My dear Jen, I know I am your mother-in-law, and perhaps now you understand why I am not with your father-in-law. Nothing ever changes, there is no growth, there is no other perspective, no evolution of ideas, no progress. Your best plan is to just let it go. Consider the source and dismiss the comment. I am so very proud of you for not loosing your cool.. I would have probably screamed, "You just aren't listening to me!!".. and what does holding the babies have to do with anything...you have them inside you now, what difference is holding them outside of you going to make....Arrghhh...don't let Jesse read this.. I don't like to say bad things about his father. I have a cool mental picture of your Go-Go-Gadget Boobs.... can yo disconnect them from the rest or your body?? That would be really really convenient!!
Love you.... Judy

Jen said...

I will never forget the first words out of your mouth when A was born.... "I am SO happy for them" came from your lips as you cast a loving, tired, SATISFIED look across your shoulder at the happiest fathers in a 500 mile radius. I was forever changed by that moment just by simply being present at that birth, and its something I'll never forget. You are doing this for all of the right reasons, and for none of the wrong reasons. I'm proud to call you my friend.

Anonymous said...

Well, I think you are fucking awesome to go through pregnancy for someone else. Because pregnancy is no fun.

Jen said...

God, I love you all.

Judy - Jesse doesn't read my blog often but if I tell him not to read it you can bet he'll read it the first chance he gets.

Esther said...

You know, I could never do what you're doing. I just know that. But there are special people out there, like you, that can give that gift, and God bless them for being able to. My personal opinions (or anyone else's) don't matter--you're giving of yourself.

Esther said...

P.S. Go-Go-Gadget Boobs will have me giggling all week. ;-)

Stimey said...

Not only that (and well said, by the way), but what do they expect you to do? See the light and somehow travel back in time to avoid the whole thing?
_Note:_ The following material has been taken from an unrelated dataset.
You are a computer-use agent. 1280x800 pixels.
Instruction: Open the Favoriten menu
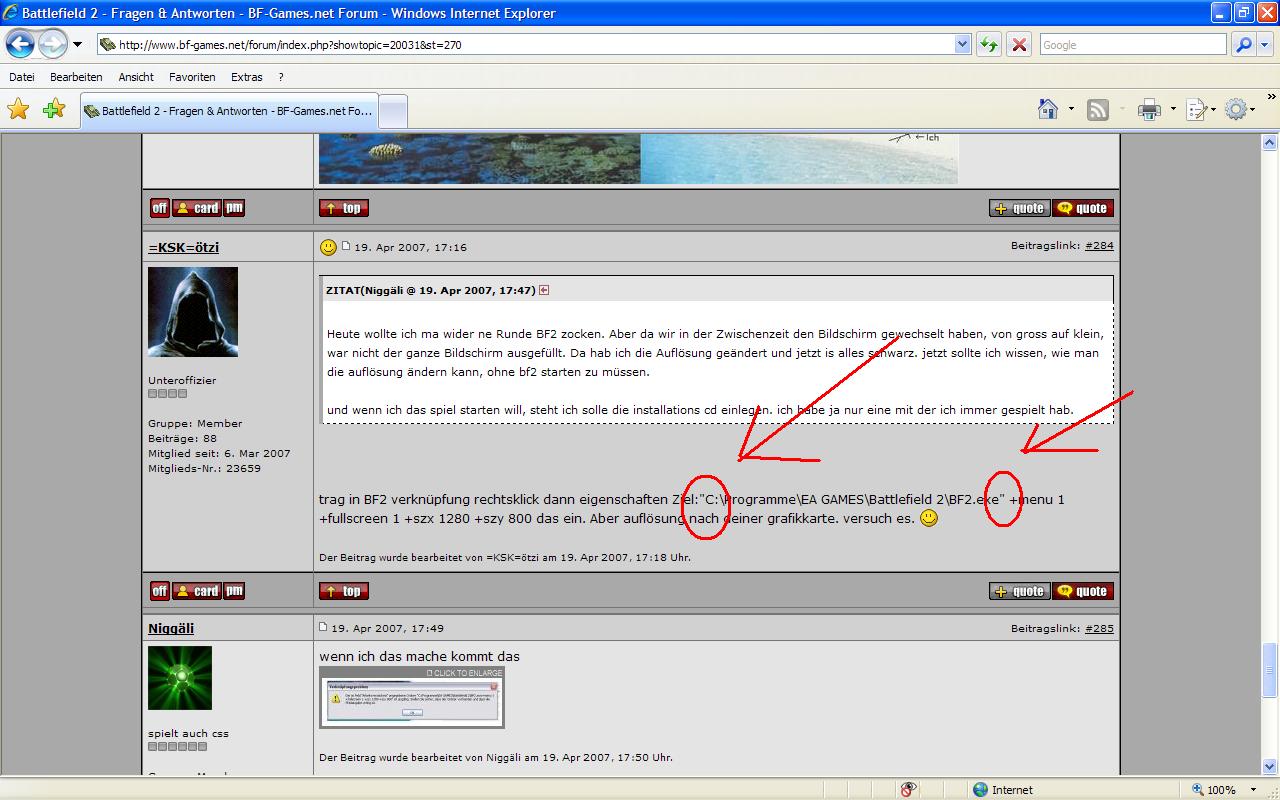click(192, 77)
I think what you do is amazing and wonderful.

dancing_lemur said...

Ugh, I just don't understand why some people feel the need to loudly express their opinions over and over and over. I'm thinking if a firmly stated, "I appreciate your concern, but I am very confident and comfortable with my decision to this" doesn't work, maybe some passive aggressiveness is worth a try. Such as, ignore their statements and reply with something absurd and annoying like, "Do you really think that haircut was the best way to go? You are really going to regret it when THAT mess starts getting longer. I hear that a bad haircut adds 20 pounds and a whole crop of new gray hair."

But really, I think what you are doing is wonderful, and I admire you a lot for it.

Suzy Voices said...

I cannot understand who in the world could not totally think you're the bravest, most wonderfully strong, loving, giving woman in the universe. Anyone who doesn't should just shut the hell up.

I've never even met you, and I'm SO PROUD of you. :-)

Unknown said...

Good for you! Sometimes the hardest thing is taking the high road, and you did it wonderfully. Oh, and Go-Go-Gadget Boobs, AWESOME!

Anonymous said...

It's not my in-laws that are this way to me, but my own raised-me-theirselves-parents. I take strength from reading about your zenner-than-me handling. It ain't easy.

Anonymous said...

You are truly amazing :D

Anonymous said...

Kind of off topic... But how do I know if surrogacy is right for me? Ever since the birth of my own 2 babies- conceived with a sperm donor, I've felt the need to help someone else in this way. Or perhaps through egg donation. Ergg. So frustrating not knowing what or how to do this for someone.